Via NPR, a long, excellent report: German Hospitals Stretched Thin In E. Coli Crisis. Excerpt:
Blood specialist Dr. Cay-Uwe von Seydewitz has been making his rounds 16 to 18 hours a day, seven days a week, since the outbreak of a deadly bacterial epidemic.
The wing he's in charge of was a construction site a month ago — hastily converted back into useable space to keep up with the spike in patients needing massive blood plasma exchanges to try and purge their systems of the toxins from the aggressive, previously unknown form of E. coli.
Like other doctors, nurses and hospital staff around Germany, for von Seydewitz taking a day off has not been an option.
"If you have a new illness, it's important to have the same doctor from the start to the end to see how it changes over time," said von Seydewitz, wearing blue hospital scrubs and sporting a 5 o'clock shadow at midday, standing near stacks of supplies in brown boxes still on their pallets.
Investigators on Friday breathed a sigh of relief, saying that their epidemiological probe of the pattern of the outbreak produced enough evidence to conclude vegetable sprouts from a farm in Lower Saxony were the cause of the outbreak — even while noting that work for medical professionals was far from over. As of Saturday, the outbreak had killed 33 people and sickened nearly 3,100.

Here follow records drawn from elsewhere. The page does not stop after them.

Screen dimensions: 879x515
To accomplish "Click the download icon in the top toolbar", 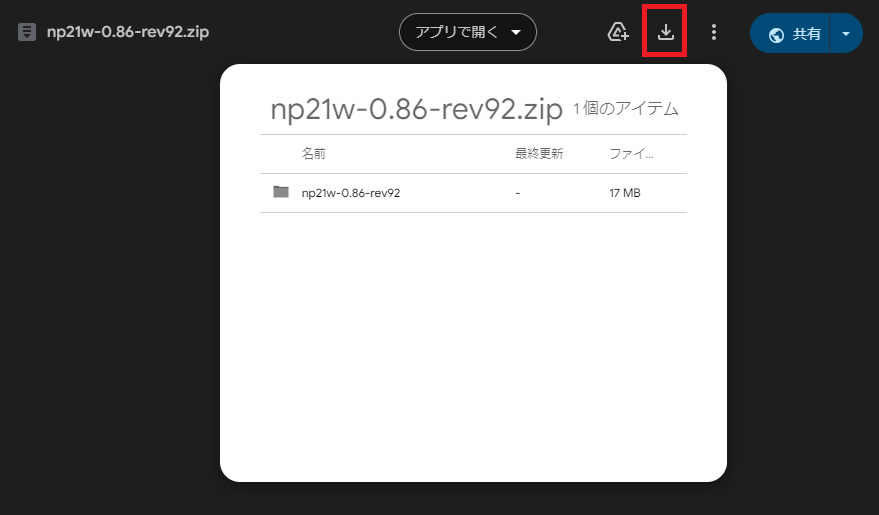I will (x=666, y=33).
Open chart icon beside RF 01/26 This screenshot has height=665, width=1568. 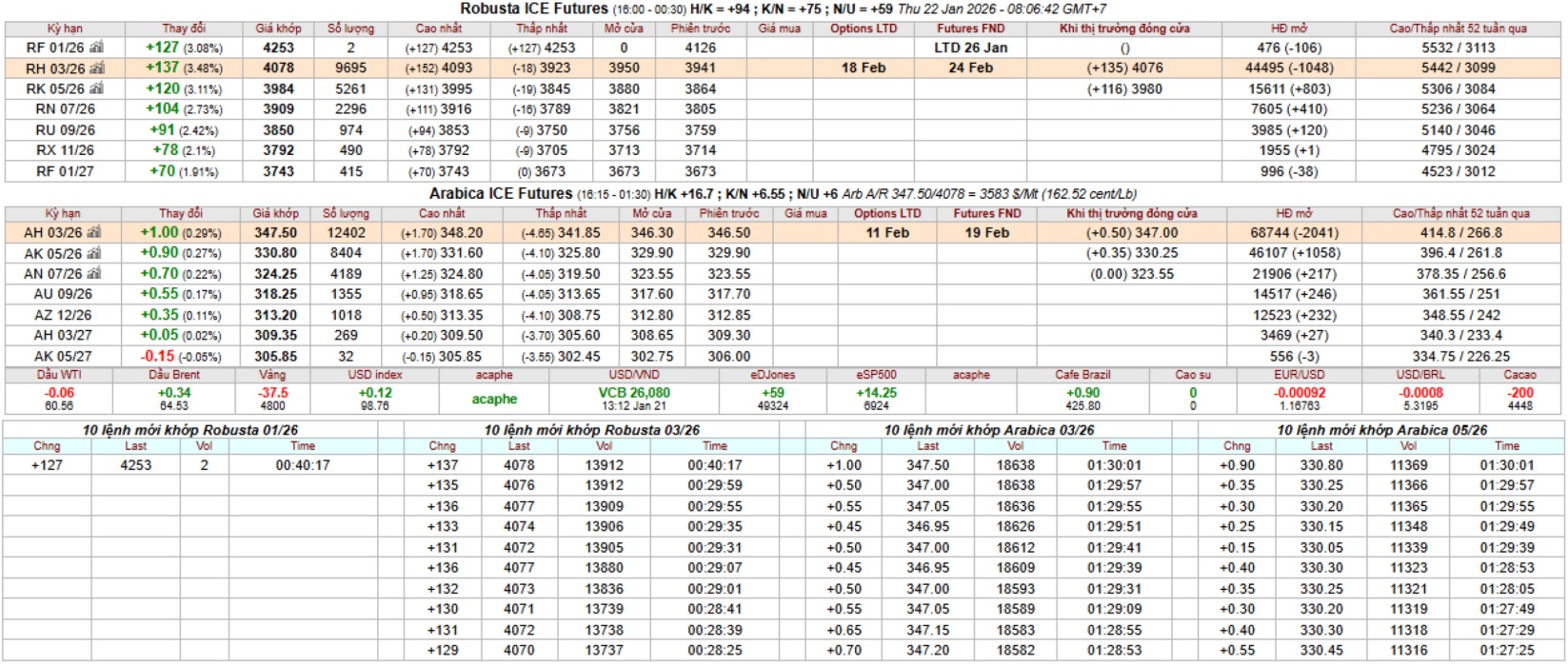tap(96, 47)
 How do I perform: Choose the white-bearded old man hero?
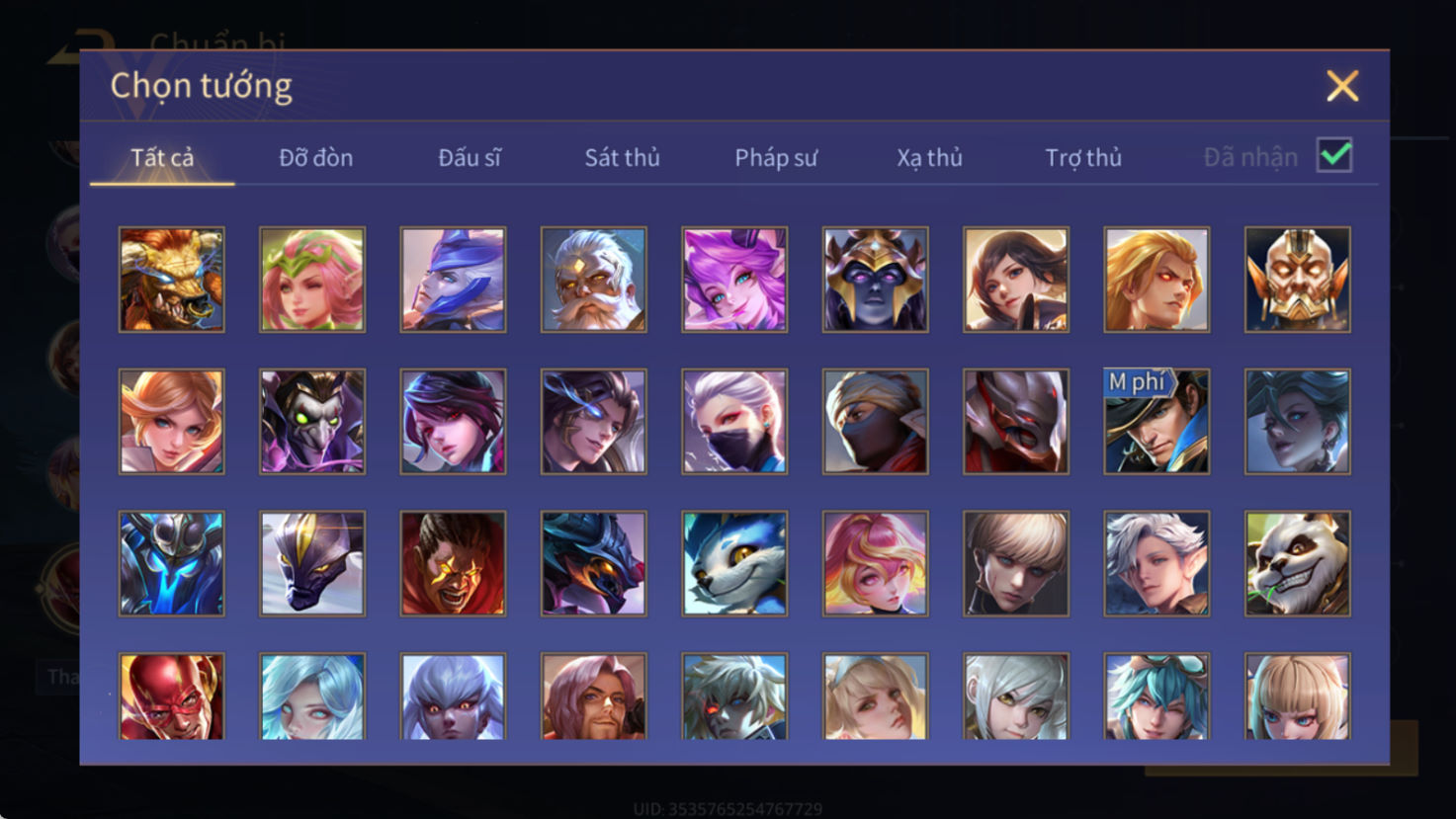point(594,280)
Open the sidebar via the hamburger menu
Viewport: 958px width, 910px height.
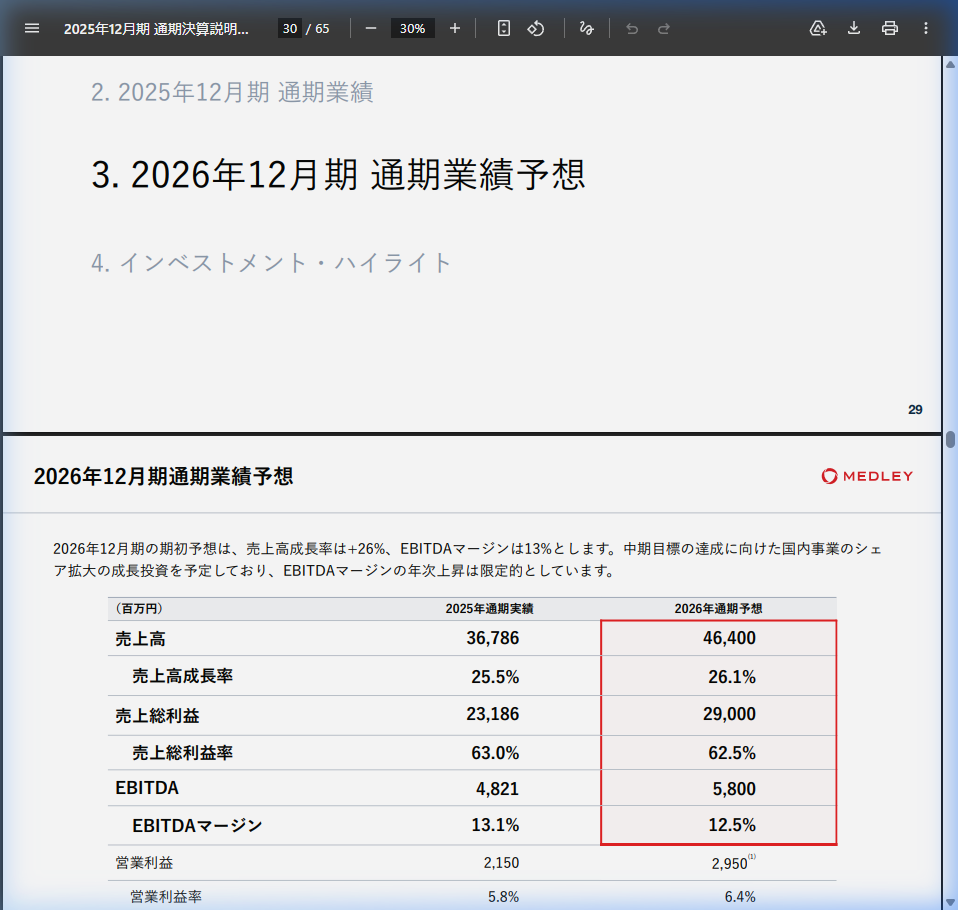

"There will be new cases," warned Reinhard Burger, head of the Robert Koch Institute — Germany's national disease control center.
In Kiel and Luebeck, which have also been hit hard in the outbreak, doctors have been taking only short naps on stretchers in hospital hallways and staying in the building for days in a row, said Oliver Grieve, the spokesman for the university hospitals in the northern cities.
Others canceled their vacations or called in from hospitals around the country to offer their help for overwhelmed clinics in northern Germany.
"There has been a very high level of commitment," Grieve said. "It is amazing to see how everyone has done the utmost to help out in this crisis."
More than 700 of the patients in Germany are suffering not only from diarrhea and cramps but have also developed a life-threatening complication that can cause kidney failure, and require round-the-clock medical care.
Dr. Friedrich Hagenmueller, the medical director of Asklepios Hospital Altona, the hospital where von Seydewitz works which has seen about 200 patients total, noted that with such an illness it's not just the doctors and nurses working overtime but the cleaning staff.
"We brought people back from the holidays — they must constantly clean and disinfect the toilets," he told The Associated Press during a break in making his rounds. "The turnover of the patients is relatively quick, and when a patient is released they have to quickly clean and disinfect the toilets and I haven't heard a word of complaint."
While the numbers of newly infected patients are slowly declining, hospitals are still working to the limit with hundreds of people still in intensive care. Earlier this week, health authorities said there were still some 670 patients suffering from severe complications including kidney failure, paralysis and epileptic seizures.
"We still have some extra 12 dialysis nurses from southern Germany working with us" at the university hospitals in Kiel and Luebeck, Grieve said.
At Asklepios Hospital in Hamburg this week, von Seydewitz was overseeing 22 patients undergoing blood plasma exchange to try and remove the toxins from their system. In the procedure, doctors remove which four liters (quarts) of blood plasma and replace it with fresh plasma for three days in a row — or longer if needed.
At the start of the outbreak von Seydewitz said he only had two machines to perform the relatively rare procedure, but since then has leased more machines, and borrow others from the hospital's dialysis treatment area and now has a total of eight functioning.